Laura Hillenbrand (who has an interesting story of her own) follows up her stellar “Seabiscuit” with this compelling story. She tells it straightforwardly and chronologically. Hillenbrand has that gift for telling the story in a way that is clearly shaped and considered, for example, in how people are introduced and then brought back into the story, and yet her style gets out of the way of the story.
What I’ll remember from this book is both the evil behavior of many of the Japanese captors, and the survival of the prisoners. How DO people maintain their dignity and selfhood in the face of so many attempts to break them? In Zamperini’s case, he was made a target of beatings and cruelty because of his fame. Yet he survived. I knew that the sections set in the POW camps would be horrifying, but I found myself especially touched by Zamperini’s return to home. He was beloved, a hero, and yet he was falling apart, drinking himself nearly to death, before he turned himself around at a Billy Graham event.
I noticed how Hillenbrand goes out of her way not to judge the behavior the men who were stranded, or were prisoners. She works hard to set a context where every rule and every expectation are turned upside down, where people survive by doing things they never thought they could do. She also makes a point of developing characters, not allowing all Japanese or all American people to be presented a certain way.
I finished this book on Independence Day. It seemed an especially fitting day to reflect on the people who have been called the “greatest generation.” I’ll recommend this to a lot of people–fiction readers will appreciate the strong story, history fans will find sound information, and people who enjoy “extreme” stories of survival certainly will find much to value. I think that many people have avoided reading this because they shy away from the depictions of the camps, and I understand that. And yet I’d still encourage people to read this with open eyes and mind. The book’s subtitle, “A World War II Story of Survival, Resilience, and Redemption” reflects Hillenbrand’s success in showing that even out of this horror, goodness survived.

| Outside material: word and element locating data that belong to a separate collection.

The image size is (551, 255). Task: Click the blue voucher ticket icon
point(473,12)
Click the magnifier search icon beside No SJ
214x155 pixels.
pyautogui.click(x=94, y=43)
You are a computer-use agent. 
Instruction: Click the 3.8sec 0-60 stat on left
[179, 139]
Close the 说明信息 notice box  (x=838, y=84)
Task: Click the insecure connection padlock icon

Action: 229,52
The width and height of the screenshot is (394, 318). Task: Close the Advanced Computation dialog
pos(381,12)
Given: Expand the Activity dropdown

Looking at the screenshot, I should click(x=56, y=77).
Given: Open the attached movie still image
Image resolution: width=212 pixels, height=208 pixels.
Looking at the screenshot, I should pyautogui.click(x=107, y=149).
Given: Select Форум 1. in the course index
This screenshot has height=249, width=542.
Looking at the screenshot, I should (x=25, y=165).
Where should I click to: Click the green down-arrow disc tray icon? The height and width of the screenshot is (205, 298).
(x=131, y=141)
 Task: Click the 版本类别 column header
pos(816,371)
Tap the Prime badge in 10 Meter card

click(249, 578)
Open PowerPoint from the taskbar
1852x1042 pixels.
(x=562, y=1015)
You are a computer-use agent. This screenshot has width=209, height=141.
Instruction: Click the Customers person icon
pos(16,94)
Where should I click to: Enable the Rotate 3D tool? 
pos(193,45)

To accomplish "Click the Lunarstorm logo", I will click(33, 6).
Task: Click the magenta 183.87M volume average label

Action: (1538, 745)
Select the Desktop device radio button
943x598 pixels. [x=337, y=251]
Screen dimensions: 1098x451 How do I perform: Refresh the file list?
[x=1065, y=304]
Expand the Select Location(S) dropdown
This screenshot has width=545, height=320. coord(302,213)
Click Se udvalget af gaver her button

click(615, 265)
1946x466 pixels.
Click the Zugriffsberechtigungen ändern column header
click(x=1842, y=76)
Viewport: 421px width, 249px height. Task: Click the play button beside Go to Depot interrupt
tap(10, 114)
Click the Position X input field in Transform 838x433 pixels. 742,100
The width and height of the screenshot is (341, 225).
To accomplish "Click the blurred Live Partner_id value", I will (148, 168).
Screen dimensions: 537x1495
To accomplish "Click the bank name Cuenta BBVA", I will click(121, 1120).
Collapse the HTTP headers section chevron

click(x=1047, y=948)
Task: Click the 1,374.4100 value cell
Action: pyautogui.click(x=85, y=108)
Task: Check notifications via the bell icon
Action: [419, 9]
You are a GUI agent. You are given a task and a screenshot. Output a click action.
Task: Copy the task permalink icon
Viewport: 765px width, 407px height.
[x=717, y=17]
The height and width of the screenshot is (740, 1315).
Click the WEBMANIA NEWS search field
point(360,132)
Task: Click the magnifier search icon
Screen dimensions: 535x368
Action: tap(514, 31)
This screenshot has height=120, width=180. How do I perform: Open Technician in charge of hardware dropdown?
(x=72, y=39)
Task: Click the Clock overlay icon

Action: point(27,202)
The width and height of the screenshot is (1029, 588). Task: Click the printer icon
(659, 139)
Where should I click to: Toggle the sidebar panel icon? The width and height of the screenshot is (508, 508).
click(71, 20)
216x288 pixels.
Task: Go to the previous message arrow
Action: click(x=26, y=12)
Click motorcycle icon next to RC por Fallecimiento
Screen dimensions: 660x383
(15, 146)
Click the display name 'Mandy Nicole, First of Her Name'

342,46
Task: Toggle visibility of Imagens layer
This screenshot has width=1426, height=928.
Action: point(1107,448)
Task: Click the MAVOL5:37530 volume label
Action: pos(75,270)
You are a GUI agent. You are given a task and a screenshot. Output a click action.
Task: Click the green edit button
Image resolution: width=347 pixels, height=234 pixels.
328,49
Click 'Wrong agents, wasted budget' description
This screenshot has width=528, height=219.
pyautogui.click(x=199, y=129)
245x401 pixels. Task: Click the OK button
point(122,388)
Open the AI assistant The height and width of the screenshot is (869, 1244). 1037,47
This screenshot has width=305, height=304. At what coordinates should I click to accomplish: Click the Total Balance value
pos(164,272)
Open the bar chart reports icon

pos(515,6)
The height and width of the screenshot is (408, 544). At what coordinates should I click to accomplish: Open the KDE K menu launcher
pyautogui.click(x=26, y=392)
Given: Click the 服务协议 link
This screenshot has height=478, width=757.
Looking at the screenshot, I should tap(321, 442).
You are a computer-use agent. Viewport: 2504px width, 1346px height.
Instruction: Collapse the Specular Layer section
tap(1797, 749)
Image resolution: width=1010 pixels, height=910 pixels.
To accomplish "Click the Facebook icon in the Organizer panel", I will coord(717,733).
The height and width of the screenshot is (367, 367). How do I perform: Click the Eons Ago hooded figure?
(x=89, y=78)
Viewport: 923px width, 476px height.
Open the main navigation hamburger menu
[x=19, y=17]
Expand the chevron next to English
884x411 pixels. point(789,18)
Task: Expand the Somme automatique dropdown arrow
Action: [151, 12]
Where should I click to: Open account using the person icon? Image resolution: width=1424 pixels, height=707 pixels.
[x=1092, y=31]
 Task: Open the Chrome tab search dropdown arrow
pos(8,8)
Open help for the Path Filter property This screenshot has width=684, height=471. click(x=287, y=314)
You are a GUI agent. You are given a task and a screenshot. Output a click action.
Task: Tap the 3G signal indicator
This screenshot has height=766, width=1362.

Last week, I finished “The Sisters Brothers” by Patrick DeWitt, a novel from the American Library Association Notable Books List.
Charles and Eli Sisters are hired guns from the Gold Rush era of the 1850s. Eli tells this story of their final job for a man called The Commodore. As the story progresses, Eli makes up his mind to leave the killing business.
I’m trying to find a way to describe the tone of this book–it’s picaresque, in introducing a series of odd somewhat shallow characters. It’s often droll. And it is full of killing. I had to move my mind into a place where I didn’t take all that murder too seriously.
Eli clearly has a bigger heart than his brother. Eli reflects on how he might want to find a woman to marry and love, might want to return to see their mother. Charles seems not to reflect much at all, he thrives on heavy drinking and the adrenaline of taking a good shot.
Why is this notable? DeWitt creates clever scenes and dialogue, and he gives us a whole new sense of the Gold Rush. There’s an inherent irony in a hired killer pining for love and a comfortable home. The stark heartlessness of lives lived solely in pursuit of gold remains visible behind the humor. Hired killers see many people face their final moments, DeWitt makes the most of that opportunity.
My reservation is this–I don’t think that DeWitt’s idea for the Sisters Brothers’ story creates enough momentum to propel a whole novel. It’d be a brilliant short story, and perhaps overall more effective as a short story collection. I’m open to the idea that this may simply be a case of not matching my sense of humor. While I finished “The Sisters Brothers,” it never deeply resonated with me and seldom had me laughing out loud. And yet, there’s something about it that I respect. I expect that I’ll recommend this to people who seek something that is unusual, edgy and clever, and that points up people’s foibles while it reveals their behavior under pressure.